İdarenin ihale tarihini belirleme konusunda takdir yetkisi bulunmakta olup ihaleye konu taşınmaza ait kira sözleşmesinin 31/08/2021 tarihi itibarıyla sona erdiği ve ihalenin 09/06/2022 tarihinde gerçekleştirileceği, 06/07/2021 ve 16/09/2021 tarihlerinde taşınmazın tahliyesi için kiracıya ihtarda bulunulduğu, davaya konu ihalenin süresinin 10 yıl olduğu hususları da dikkate alındığında takdir yetkisinin kamu yararı ve hizmet gerekleri ile sınırlı kullanıldığı, keyfi olmadığı sonucuna varılmıştır.

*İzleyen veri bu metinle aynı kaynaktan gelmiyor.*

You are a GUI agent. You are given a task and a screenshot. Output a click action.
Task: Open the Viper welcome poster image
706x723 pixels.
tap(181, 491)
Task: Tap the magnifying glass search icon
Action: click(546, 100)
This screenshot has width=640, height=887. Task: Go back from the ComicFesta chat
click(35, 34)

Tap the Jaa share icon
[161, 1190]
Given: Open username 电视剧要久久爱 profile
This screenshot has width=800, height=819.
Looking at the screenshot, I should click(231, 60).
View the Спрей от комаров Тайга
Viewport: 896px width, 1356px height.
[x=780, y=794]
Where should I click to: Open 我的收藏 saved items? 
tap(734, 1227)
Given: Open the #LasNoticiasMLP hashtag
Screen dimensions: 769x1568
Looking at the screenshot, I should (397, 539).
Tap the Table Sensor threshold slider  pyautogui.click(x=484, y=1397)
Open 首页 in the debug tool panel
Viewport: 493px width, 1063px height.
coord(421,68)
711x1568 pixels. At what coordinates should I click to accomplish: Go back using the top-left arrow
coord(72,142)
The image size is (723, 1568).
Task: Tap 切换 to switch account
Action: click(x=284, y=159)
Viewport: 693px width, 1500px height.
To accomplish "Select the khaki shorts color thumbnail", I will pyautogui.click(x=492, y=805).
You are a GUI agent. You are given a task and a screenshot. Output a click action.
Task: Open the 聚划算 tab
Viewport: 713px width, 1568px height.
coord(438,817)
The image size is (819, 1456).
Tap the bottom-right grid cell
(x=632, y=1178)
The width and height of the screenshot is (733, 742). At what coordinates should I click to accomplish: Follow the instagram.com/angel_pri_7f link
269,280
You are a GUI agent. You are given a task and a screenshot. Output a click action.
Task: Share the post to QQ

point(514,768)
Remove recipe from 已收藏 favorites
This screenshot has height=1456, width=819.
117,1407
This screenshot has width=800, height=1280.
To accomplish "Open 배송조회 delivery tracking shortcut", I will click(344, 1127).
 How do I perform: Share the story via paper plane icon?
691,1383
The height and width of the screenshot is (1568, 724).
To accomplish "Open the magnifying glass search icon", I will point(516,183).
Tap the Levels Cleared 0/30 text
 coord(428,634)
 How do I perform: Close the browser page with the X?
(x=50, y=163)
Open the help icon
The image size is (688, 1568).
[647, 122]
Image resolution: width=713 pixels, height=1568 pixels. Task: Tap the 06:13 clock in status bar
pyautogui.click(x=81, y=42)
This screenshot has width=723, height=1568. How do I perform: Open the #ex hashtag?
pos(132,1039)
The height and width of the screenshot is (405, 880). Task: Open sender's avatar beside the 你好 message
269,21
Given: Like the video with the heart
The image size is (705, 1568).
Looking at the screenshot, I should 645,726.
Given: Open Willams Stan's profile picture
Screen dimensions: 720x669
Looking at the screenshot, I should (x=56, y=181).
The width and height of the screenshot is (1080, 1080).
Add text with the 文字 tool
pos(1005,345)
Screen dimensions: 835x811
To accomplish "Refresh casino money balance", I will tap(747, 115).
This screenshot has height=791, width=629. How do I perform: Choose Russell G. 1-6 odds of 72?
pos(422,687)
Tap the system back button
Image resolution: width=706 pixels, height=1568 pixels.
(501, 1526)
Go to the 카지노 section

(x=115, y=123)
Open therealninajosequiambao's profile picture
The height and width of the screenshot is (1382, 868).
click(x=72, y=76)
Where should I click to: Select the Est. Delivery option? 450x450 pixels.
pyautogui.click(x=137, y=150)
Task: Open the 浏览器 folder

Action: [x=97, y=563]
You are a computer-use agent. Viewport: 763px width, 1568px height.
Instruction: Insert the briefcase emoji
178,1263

Bu itibarla, idarenin ihale tarihini belirleme konusunda takdir yetkisine sahip olduğu ve açık değerlendirme hatası olmadıkça idarenin tercihini belli bir yönde kullanması konusunda yargı yoluyla zorlanmasına da hukuken imkân bulunmadığı; öte yandan, 2577 sayılı Kanun’un 2. maddesi uyarınca idari yargı yerlerince de, idarelerin bu yöndeki takdir yetkisinin kaldırılması sonucunu doğuracak şekilde karar verilemeyeceği hususları birlikte değerlendirildiğinde, Taşınmaz Mal Kiralama Şartnamesi’nin 2. maddesinde hukuka aykırılık, anılan maddenin iptaline yönelik Mahkeme kararında ise hukukî isabet bulunmamaktadır.

KARAR SONUCU :
Açıklanan nedenlerle;
1. Davalının temyiz isteminin kısmen reddine,
2. … İdare Mahkemesi’nin … tarih ve E:…, K:… sayılı kararının Taşınmaz Mal Kira Şartnamesi’nin 13. maddesinin (i) bendi ile 09/06/2022 tarihinde gerçekleştirilecek kiralama ihalesinin iptaline ilişkin kısmında, 2577 sayılı İdari Yargılama Usulü Kanunu’nun 49. maddesinde sayılan bozma nedenlerinden hiçbirisi bulunmadığından anılan Mahkeme kararının bu kısmı ile davacı lehine vekâlet ücretine hükmedilmesine ilişkin kısmının ONANMASINA,
3. Davalının temyiz isteminin kısmen kabulüne;
4. Temyize konu Mahkeme kararının Taşınmaz Mal Kiralama Şartnamesi’nin 2. maddesinin iptaline ilişkin kısmının 2577 sayılı Kanun’un 49. maddesi uyarınca BOZULMASINA,
5. Bu kısım yönünden DAVANIN REDDİNE,
6. Dava kısmen ret, kısmen iptal kararı ile sonuçlandığından, ayrıntısı aşağıda gösterilen …-TL ilk derece yargılama giderinin yarısı olan …-TL’nin davacı üzerinde bırakılmasına, kalan …-TL’nin davalı idareden alınarak davacıya verilmesine,
7. Ayrıntısı aşağıda gösterilen davalı idare tarafından yapılan …-TL temyiz yargılama giderinin yarısı olan …-TL’nin davalı idare üzerinde bırakılmasına, kalan …-TL’nin davacıdan alınarak davalı idareye verilmesine,
8. Kullanılmayan …-TL ilk derece aşamasındaki yürütmeyi durdurma harcının istemi hâlinde davacıya iadesine,
9. Avukatlık Asgari Ücret Tarifesi uyarınca …-TL vekâlet ücretinin davacıdan alınarak davalıya verilmesine,
10. Posta giderleri avansından artan tutarın taraflara iadesine,
11. Dosyanın anılan Mahkeme’ye gönderilmesine,
12. 2577 sayılı Kanun’un 20/A maddesinin ikinci fıkrasının (i) bendi uyarınca kesin olarak (karar düzeltme yolu kapalı olmak üzere), 13/02/2023 tarihinde oybirliğiyle karar verildi.